BALB/c Mice Produce Blister-Causing Antibodies Upon Immunization with a Recombinant Human Desmoglein 3 (1)
Pemphigus vulgaris (PV) is an Ab-mediated blistering disease of mucocutaneous surfaces. Over 95% of PV patients express HLA-DR4 or HLA-DRw6, placing this in a group of autoimmune diseases with almost an absolute HLA association. The disease is characterized by the presence of autoantibodies directed against desmoglein 3 (Dsg 3), a protein expressed on keratinocytes. Passive transfer of Ig from PV patients can induce blisters in neonatal BALB/c mice. The recombinant extracellular domain of Dsg 3 (E-Dsg 3) and full-length Dsg 3 can react with and neutralize blister-causing Abs in PV patient sera.

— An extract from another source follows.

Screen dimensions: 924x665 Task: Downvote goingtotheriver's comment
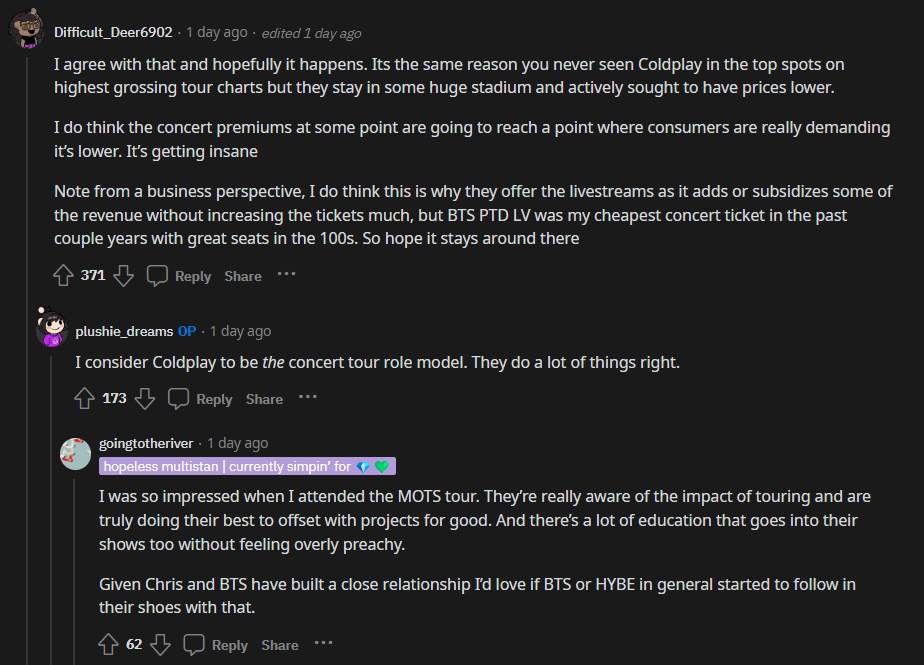[x=160, y=645]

Peptides designated 1 through 28 are derived from the predicted extracellular domain (aa 1–592) of the human Dsg 3. Peptide 00 (aa 593–616) represents the transmembrane region and peptides 29–45 are derived from the predicted intracellular region (aa 617–976). Numbering does not include the first 23 amino acids, which represent the putative signal peptide.
With immunization of Dsg 3 and E-Dsg 3, SJL/J mice exhibited the highest response, with DBA/1 mice showing the lowest titers. BALB/c and HRS/J mice showed moderate responses. In spite of high levels of Abs against E-Dsg 3, none of the adult mice exhibited mucocutaneous lesions.
Although Ab responses against both Dsg 3 and E-Dsg 3 consisted of IgG1, IgG2a, and IgG2b, the Ab response to the E-Dsg 3 was predominantly of the IgG1 subclass.
To check for the presence of Abs against the native Dsg 3, sera were tested by indirect immunofluorescence staining at different dilutions against native Dsg 3 expressed in monkey esophagus. There were considerable amounts of Abs against native Dsg 3 in each strain of mice
Sera from all four strains of mice were capable of reacting with the native mouse Dsg
Sera from all four different strains of mice showed considerable reactivity against the mouse Dsg 3. Moreover, with the exception of HRS/J mice, which had a slightly lower reactivity, the other three strains of mice exhibited very similar titers.
Each strain of mice exhibited its own pattern of epitope preference. All four strains mounted an Ab response against peptide 7, derived from the extracellular domain. SJL/J mice mounted the broadest Ab response and showed reactivity against peptides 1, 7, 10, 12, 23, 30, and 38. In contrast, sera from DBA/1 mice recognized only peptide 7. BALB/c sera reacted strongly and uniformly against peptides 7, 12, and 30, exhibiting the highest titer against peptide 30 derived from the cytoplasmic region. HRS/J mice exhibited only moderate reactivity against peptides 7 and 23.
Only sera from BALB/c mice immunized with Dsg 3 specifically caused acantholysis, whereas sera from the other three strains had no apparent effect.
Sera were pre-incubated either with E-Dsg 3 or a control Ag before testing for their ability to induce acantholysis in human foreskin. The pathogenic Abs were neutralized only by E-Dsg 3 and thus failed to cause acantholysis.
This in vitro finding was further corroborated using the neonatal passive transfer mouse mode. Concentrated Igs obtained from pooled sera of each mouse strain were inoculated into neonatal mice and the mice were observed for blister formation. Only neonatal mice which received Ig from Dsg 3-immunized BALB/c mice developed the lesion.
HRS/J mice were selected because they have a hyperpermeable epidermis and lymphocytic infiltration in the skin; BALB/c mice were selected because they are used in the neonatal passive transfer model of PV and are susceptible to another Ab-mediated autoimmune disease, Graves’ disease. SJL/J mice were selected because they are susceptible to experimental autoimmune encephalomyelitis and have a propensity for cutaneous vasodilation; and DBA/1 mice were selected because they are susceptible to collagen-induced arthritis, an animal model for rheumatoid arthritis. Because PV and rheumatoid arthritis are more prevalent in DR4+ patients, DBA/1 mice might carry a common immunogenetic susceptibility element. Either H-2d or the BALB background contains the immunogenetic makeup necessary for the production of pathogenic anti-Dsg 3 Abs. SJL/J mice had the highest titer of Abs against Dsg 3, and HRS/J mice had Ab levels comparable to the levels in BALB/c mice as measured by ELISA. In spite of this, antisera from HRS/J and SJL/J mice were nonpathogenic. Because Dsg 3 is a glycoprotein, it is likely that glycosylation plays a critical role in the formation of B cell epitopes but that the synthetic peptides are devoid of sugars. Alternatively, the pathogenic Abs primarily recognize conformational epitopes formed by either contiguous or noncontiguous amino acids.